• [WHAT IS BEING ASKED] Copy the rows below verbatim, every line as it appears.

• [Extracted rows]
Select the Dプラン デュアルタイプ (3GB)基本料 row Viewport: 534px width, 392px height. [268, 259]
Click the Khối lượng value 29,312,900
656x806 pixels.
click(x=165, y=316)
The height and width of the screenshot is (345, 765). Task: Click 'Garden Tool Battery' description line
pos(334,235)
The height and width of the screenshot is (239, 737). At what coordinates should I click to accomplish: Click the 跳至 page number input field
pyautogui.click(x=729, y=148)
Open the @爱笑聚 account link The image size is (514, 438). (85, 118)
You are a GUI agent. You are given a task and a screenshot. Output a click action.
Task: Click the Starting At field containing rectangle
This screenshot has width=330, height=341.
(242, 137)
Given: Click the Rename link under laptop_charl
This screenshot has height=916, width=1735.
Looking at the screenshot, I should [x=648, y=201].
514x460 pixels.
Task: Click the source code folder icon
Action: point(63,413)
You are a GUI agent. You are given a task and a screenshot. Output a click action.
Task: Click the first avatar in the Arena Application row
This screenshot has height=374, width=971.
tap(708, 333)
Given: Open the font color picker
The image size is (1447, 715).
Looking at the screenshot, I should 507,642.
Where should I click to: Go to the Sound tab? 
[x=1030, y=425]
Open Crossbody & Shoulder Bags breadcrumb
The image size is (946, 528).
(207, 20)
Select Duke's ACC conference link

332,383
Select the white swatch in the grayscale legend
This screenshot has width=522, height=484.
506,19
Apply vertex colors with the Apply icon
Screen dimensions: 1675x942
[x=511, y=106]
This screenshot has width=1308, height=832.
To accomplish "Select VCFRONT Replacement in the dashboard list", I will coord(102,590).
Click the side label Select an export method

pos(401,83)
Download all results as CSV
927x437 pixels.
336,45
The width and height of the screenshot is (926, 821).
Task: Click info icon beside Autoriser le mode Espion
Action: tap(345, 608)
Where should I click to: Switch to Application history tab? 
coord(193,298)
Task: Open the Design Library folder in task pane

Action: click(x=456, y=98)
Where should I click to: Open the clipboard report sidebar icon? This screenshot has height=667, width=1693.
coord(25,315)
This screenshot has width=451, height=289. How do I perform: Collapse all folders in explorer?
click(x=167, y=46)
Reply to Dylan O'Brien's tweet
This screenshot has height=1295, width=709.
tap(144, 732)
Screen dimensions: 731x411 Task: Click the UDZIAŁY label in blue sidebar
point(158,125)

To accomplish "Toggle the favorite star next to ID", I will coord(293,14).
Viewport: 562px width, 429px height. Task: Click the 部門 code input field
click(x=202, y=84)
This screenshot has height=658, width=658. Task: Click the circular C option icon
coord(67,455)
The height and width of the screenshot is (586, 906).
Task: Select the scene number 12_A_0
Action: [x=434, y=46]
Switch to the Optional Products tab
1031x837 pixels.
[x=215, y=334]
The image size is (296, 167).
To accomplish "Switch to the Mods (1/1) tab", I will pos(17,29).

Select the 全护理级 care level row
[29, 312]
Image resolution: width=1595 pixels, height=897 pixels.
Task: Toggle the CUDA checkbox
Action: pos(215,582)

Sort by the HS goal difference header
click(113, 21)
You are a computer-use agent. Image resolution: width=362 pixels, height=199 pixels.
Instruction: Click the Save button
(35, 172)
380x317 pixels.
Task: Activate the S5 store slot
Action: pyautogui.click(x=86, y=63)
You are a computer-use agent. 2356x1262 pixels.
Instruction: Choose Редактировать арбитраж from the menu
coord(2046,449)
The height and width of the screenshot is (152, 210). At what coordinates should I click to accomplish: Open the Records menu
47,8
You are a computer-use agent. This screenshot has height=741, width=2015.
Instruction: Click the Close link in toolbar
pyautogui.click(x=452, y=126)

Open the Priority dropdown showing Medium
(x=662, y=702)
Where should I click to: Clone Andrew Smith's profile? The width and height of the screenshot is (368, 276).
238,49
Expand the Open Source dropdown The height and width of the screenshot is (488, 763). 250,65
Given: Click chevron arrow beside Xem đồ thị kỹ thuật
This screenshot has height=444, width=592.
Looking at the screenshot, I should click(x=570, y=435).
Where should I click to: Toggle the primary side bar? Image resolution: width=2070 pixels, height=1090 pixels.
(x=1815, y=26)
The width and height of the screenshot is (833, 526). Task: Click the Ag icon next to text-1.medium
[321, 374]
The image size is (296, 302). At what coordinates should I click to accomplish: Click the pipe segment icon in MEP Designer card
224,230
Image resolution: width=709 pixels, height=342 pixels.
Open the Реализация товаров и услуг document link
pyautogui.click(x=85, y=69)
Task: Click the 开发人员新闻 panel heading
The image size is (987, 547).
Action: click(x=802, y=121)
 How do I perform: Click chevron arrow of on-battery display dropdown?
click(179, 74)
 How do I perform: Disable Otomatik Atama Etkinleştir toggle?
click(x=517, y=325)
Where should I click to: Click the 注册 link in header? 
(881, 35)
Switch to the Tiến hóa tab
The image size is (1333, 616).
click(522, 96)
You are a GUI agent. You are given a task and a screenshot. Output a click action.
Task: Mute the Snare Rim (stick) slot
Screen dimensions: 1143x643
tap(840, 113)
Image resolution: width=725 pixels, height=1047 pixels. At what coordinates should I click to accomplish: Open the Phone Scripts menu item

• [TASK RESULT]
Select the Dプラン デュアルタイプ (3GB)基本料 row Viewport: 534px width, 392px height. [268, 259]
Click the Khối lượng value 29,312,900
656x806 pixels.
click(x=165, y=316)
The height and width of the screenshot is (345, 765). Task: Click 'Garden Tool Battery' description line
pos(334,235)
The height and width of the screenshot is (239, 737). At what coordinates should I click to accomplish: Click the 跳至 page number input field
pyautogui.click(x=729, y=148)
Open the @爱笑聚 account link The image size is (514, 438). (85, 118)
You are a GUI agent. You are given a task and a screenshot. Output a click action.
Task: Click the Starting At field containing rectangle
This screenshot has width=330, height=341.
(242, 137)
Given: Click the Rename link under laptop_charl
This screenshot has height=916, width=1735.
Looking at the screenshot, I should [x=648, y=201].
514x460 pixels.
Task: Click the source code folder icon
Action: point(63,413)
You are a GUI agent. You are given a task and a screenshot. Output a click action.
Task: Click the first avatar in the Arena Application row
This screenshot has height=374, width=971.
tap(708, 333)
Given: Open the font color picker
The image size is (1447, 715).
Looking at the screenshot, I should 507,642.
Where should I click to: Go to the Sound tab? 
[x=1030, y=425]
Open Crossbody & Shoulder Bags breadcrumb
The image size is (946, 528).
(207, 20)
Select Duke's ACC conference link

332,383
Select the white swatch in the grayscale legend
This screenshot has width=522, height=484.
506,19
Apply vertex colors with the Apply icon
Screen dimensions: 1675x942
[x=511, y=106]
This screenshot has width=1308, height=832.
To accomplish "Select VCFRONT Replacement in the dashboard list", I will coord(102,590).
Click the side label Select an export method

pos(401,83)
Download all results as CSV
927x437 pixels.
336,45
The width and height of the screenshot is (926, 821).
Task: Click info icon beside Autoriser le mode Espion
Action: tap(345, 608)
Where should I click to: Switch to Application history tab? 
coord(193,298)
Task: Open the Design Library folder in task pane

Action: click(x=456, y=98)
Where should I click to: Open the clipboard report sidebar icon? This screenshot has height=667, width=1693.
coord(25,315)
This screenshot has width=451, height=289. How do I perform: Collapse all folders in explorer?
click(x=167, y=46)
Reply to Dylan O'Brien's tweet
This screenshot has height=1295, width=709.
tap(144, 732)
Screen dimensions: 731x411 Task: Click the UDZIAŁY label in blue sidebar
point(158,125)

To accomplish "Toggle the favorite star next to ID", I will coord(293,14).
Viewport: 562px width, 429px height. Task: Click the 部門 code input field
click(x=202, y=84)
This screenshot has height=658, width=658. Task: Click the circular C option icon
coord(67,455)
The height and width of the screenshot is (586, 906).
Task: Select the scene number 12_A_0
Action: [x=434, y=46]
Switch to the Optional Products tab
1031x837 pixels.
[x=215, y=334]
The image size is (296, 167).
To accomplish "Switch to the Mods (1/1) tab", I will pos(17,29).

Select the 全护理级 care level row
[29, 312]
Image resolution: width=1595 pixels, height=897 pixels.
Task: Toggle the CUDA checkbox
Action: pos(215,582)

Sort by the HS goal difference header
click(113, 21)
You are a computer-use agent. Image resolution: width=362 pixels, height=199 pixels.
Instruction: Click the Save button
(35, 172)
380x317 pixels.
Task: Activate the S5 store slot
Action: pyautogui.click(x=86, y=63)
You are a computer-use agent. 2356x1262 pixels.
Instruction: Choose Редактировать арбитраж from the menu
coord(2046,449)
The height and width of the screenshot is (152, 210). At what coordinates should I click to accomplish: Open the Records menu
47,8
You are a computer-use agent. This screenshot has height=741, width=2015.
Instruction: Click the Close link in toolbar
pyautogui.click(x=452, y=126)

Open the Priority dropdown showing Medium
(x=662, y=702)
Where should I click to: Clone Andrew Smith's profile? The width and height of the screenshot is (368, 276).
238,49
Expand the Open Source dropdown The height and width of the screenshot is (488, 763). 250,65
Given: Click chevron arrow beside Xem đồ thị kỹ thuật
This screenshot has height=444, width=592.
Looking at the screenshot, I should click(x=570, y=435).
Where should I click to: Toggle the primary side bar? Image resolution: width=2070 pixels, height=1090 pixels.
(x=1815, y=26)
The width and height of the screenshot is (833, 526). Task: Click the Ag icon next to text-1.medium
[321, 374]
The image size is (296, 302). At what coordinates should I click to accomplish: Click the pipe segment icon in MEP Designer card
224,230
Image resolution: width=709 pixels, height=342 pixels.
Open the Реализация товаров и услуг document link
pyautogui.click(x=85, y=69)
Task: Click the 开发人员新闻 panel heading
The image size is (987, 547).
Action: click(x=802, y=121)
 How do I perform: Click chevron arrow of on-battery display dropdown?
click(179, 74)
 How do I perform: Disable Otomatik Atama Etkinleştir toggle?
click(x=517, y=325)
Where should I click to: Click the 注册 link in header? 
(881, 35)
Switch to the Tiến hóa tab
The image size is (1333, 616).
click(522, 96)
You are a GUI agent. You are given a task and a screenshot. Output a click action.
Task: Mute the Snare Rim (stick) slot
Screen dimensions: 1143x643
tap(840, 113)
Image resolution: width=725 pixels, height=1047 pixels. At what coordinates should I click to accomplish: Open the Phone Scripts menu item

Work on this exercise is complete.